In Introduction to Representation, Bonnie Ennis and Kimberly Witeck share ways to help students use algorithms, graphs, manipulatives, diagrams, and other written and pictorial forms to express math ideas. They offer an array of entry points for understanding, planning, and teaching, including strategies that help students internalize manipulatives and other models of mathematical thinking so that they can begin documenting their mathematical processes. Full of activities that are modifiable for immediate use with students of all levels and written by veteran teachers for teachers of every level of experience, Introduction to Representation highlights the importance of encouraging children to demonstrate their mathematical thinking techniques through a variety of mathematical means, while also recommending ways to implement representation-based teaching without rewriting your curriculum.
Best of all, like all the titles in the Math Process Standards Series, Introduction to Representation comes with two powerful tools to help you get started and plan well: a CD-ROM with activities customizable to match your lessons and a correlation guide that helps you match mathematical content with the processes it utilizes.
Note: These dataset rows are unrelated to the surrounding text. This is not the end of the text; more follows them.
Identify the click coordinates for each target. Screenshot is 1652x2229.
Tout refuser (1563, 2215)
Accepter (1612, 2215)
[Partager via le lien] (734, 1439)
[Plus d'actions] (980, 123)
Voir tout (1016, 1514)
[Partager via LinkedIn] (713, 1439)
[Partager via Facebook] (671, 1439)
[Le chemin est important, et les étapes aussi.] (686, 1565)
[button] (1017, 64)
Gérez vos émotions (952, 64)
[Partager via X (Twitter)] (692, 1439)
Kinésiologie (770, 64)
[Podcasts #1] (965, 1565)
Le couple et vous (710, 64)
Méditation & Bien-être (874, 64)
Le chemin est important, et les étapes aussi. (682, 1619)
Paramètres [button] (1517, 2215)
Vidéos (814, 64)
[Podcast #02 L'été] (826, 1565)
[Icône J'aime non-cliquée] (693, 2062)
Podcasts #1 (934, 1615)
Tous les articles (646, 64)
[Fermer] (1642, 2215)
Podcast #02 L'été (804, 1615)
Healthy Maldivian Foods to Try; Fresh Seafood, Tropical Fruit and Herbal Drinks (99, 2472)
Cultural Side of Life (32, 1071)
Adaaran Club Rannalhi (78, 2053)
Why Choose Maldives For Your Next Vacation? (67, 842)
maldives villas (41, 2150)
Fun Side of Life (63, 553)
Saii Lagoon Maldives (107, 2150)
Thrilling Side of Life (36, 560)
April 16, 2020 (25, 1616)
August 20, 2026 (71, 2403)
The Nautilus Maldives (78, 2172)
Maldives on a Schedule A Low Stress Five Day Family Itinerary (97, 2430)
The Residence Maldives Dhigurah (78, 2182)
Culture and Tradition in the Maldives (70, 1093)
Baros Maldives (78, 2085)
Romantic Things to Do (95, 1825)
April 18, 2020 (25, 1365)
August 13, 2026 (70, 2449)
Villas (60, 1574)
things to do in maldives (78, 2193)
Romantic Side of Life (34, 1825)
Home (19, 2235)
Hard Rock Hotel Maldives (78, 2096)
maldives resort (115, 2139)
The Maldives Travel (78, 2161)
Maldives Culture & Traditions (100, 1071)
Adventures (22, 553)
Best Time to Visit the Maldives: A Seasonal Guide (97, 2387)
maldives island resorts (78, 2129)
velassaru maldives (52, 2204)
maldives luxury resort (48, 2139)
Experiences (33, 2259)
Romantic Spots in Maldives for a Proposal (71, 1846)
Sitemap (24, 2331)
If you need to better understand how students represent their thinking. Or if you’re simply looking for new ways to work the representation standard into your curriculum, read, dog-ear, and teach with Introduction to Representation. And if you’d like to learn about any of NCTM’s process standards, or if you’re looking for new, classroom-tested ways to address them in your math teaching, look no further than Heinemann’s Math Process Standards Series. You’ll find them explained in the most understandable and practical way: from one teacher to another.